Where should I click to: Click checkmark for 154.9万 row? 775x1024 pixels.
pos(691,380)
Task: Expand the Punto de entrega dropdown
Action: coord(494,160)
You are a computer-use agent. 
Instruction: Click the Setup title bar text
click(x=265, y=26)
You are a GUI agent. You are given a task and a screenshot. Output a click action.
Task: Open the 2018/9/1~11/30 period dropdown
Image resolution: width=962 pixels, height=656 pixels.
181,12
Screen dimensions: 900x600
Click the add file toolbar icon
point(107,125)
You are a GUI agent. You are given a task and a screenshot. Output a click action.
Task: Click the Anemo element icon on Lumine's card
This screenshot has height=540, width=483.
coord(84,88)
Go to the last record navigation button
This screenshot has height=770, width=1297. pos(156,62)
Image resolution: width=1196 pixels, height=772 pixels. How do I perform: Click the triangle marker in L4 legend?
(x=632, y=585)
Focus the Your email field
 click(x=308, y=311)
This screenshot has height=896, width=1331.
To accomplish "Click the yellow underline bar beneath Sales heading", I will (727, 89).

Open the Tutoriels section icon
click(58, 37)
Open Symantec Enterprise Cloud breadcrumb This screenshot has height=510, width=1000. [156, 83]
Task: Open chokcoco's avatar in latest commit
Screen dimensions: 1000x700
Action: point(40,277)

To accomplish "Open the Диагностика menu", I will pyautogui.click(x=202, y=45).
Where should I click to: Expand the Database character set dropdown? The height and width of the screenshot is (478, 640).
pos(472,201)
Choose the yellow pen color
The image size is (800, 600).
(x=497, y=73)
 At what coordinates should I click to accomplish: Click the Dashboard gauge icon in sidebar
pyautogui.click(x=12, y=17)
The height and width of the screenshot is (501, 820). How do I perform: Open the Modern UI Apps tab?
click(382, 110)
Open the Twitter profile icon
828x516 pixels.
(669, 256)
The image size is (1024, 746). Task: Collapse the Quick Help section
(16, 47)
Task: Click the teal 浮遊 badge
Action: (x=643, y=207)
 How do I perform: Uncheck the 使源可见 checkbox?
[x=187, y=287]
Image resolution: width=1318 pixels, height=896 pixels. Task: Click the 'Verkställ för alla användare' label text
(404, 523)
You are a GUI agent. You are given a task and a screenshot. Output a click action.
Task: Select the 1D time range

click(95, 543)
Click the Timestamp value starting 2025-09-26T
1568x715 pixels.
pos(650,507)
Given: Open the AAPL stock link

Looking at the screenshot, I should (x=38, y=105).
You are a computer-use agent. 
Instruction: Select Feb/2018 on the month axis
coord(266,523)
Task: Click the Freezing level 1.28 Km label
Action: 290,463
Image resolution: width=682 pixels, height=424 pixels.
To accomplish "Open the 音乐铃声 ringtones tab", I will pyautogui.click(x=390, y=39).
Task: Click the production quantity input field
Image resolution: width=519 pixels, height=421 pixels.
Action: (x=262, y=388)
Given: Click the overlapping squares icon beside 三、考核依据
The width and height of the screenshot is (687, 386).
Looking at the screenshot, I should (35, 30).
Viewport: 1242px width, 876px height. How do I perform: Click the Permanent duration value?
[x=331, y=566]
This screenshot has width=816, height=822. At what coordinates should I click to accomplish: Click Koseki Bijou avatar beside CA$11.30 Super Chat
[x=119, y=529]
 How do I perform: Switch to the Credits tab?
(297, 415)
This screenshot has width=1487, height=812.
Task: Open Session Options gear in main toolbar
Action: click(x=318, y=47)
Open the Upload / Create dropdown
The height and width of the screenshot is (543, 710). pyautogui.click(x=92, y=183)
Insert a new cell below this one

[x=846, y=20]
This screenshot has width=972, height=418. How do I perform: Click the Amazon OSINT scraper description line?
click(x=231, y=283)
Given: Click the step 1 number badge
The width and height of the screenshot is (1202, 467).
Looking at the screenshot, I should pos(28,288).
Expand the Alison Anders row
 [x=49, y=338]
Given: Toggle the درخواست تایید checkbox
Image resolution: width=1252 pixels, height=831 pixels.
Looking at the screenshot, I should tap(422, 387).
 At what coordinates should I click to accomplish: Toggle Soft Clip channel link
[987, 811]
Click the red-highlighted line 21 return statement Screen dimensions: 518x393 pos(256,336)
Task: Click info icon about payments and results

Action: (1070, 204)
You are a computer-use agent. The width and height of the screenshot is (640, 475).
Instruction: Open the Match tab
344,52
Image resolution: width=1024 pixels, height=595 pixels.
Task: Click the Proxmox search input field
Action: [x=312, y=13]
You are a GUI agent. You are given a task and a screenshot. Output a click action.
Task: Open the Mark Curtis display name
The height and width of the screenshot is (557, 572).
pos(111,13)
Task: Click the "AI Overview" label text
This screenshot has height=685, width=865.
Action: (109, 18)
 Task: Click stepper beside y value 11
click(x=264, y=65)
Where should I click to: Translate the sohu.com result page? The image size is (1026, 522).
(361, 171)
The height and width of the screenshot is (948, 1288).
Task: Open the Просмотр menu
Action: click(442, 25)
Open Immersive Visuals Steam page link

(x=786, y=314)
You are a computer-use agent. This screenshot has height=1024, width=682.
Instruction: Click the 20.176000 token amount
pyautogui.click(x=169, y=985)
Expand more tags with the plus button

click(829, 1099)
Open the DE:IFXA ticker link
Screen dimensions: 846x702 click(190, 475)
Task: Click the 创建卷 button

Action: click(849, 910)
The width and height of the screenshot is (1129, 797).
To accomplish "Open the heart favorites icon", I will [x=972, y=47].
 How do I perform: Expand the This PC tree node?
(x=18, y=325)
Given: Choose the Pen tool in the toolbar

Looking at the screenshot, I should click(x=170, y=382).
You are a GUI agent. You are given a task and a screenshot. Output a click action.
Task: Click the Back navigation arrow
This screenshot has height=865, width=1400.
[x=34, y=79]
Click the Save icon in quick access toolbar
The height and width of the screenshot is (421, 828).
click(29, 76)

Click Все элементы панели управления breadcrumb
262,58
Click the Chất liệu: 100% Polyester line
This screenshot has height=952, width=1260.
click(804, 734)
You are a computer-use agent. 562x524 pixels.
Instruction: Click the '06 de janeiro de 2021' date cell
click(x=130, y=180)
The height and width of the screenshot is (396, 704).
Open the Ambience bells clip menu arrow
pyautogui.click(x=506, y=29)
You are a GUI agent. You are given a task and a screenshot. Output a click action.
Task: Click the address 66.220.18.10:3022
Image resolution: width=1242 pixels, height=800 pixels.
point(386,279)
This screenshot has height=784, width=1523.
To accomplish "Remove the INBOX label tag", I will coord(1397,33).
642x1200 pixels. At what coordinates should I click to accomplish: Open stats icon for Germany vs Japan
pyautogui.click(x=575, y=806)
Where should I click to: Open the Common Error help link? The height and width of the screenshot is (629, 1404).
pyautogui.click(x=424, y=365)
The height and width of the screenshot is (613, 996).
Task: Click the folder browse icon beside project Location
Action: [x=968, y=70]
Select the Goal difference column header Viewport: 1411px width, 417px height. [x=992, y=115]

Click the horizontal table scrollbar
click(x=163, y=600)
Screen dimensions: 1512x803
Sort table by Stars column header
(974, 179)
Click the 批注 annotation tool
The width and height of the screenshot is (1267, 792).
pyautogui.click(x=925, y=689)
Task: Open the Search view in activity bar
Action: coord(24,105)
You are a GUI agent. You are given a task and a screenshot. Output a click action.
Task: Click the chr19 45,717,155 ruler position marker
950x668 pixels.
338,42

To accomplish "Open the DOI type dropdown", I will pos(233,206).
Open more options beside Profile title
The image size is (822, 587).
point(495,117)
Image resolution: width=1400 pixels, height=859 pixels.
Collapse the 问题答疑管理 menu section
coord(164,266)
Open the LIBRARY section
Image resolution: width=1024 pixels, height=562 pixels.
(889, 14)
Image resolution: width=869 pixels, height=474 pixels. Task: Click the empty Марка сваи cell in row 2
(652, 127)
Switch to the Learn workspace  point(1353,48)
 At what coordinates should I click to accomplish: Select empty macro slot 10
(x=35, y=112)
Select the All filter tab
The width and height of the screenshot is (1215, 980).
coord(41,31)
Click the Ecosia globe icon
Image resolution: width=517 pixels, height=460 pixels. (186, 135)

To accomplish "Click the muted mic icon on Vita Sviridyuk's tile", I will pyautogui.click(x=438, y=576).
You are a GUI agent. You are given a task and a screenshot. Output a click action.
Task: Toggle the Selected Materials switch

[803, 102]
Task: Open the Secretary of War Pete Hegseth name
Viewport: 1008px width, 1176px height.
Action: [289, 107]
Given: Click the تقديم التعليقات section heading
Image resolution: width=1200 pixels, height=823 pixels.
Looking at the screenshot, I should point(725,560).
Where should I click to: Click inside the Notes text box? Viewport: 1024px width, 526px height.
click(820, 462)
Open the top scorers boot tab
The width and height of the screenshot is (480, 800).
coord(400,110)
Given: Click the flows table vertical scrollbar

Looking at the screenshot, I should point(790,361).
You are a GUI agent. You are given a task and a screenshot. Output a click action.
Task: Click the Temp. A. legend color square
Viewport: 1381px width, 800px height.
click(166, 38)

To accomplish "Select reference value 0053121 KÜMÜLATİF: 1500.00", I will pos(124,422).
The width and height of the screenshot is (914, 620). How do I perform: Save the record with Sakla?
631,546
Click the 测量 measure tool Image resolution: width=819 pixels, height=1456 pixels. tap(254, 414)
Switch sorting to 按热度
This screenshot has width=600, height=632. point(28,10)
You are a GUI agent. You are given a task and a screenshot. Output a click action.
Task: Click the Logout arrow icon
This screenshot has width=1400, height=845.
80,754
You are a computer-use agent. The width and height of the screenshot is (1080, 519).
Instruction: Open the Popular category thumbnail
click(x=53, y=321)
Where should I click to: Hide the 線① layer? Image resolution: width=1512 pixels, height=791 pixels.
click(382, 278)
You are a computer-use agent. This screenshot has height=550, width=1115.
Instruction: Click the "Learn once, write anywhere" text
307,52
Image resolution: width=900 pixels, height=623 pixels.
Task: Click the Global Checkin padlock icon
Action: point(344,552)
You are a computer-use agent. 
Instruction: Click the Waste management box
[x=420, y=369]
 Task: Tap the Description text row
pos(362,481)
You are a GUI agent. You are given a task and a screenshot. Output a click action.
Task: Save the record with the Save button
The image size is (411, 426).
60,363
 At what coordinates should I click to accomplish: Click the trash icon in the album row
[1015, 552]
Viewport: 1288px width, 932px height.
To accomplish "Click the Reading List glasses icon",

What you should do
Go through the records above. Copy each line in which the string "name" appears.

Response to this exercise
Task: Open the Mark Curtis display name
Task: Open the Secretary of War Pete Hegseth name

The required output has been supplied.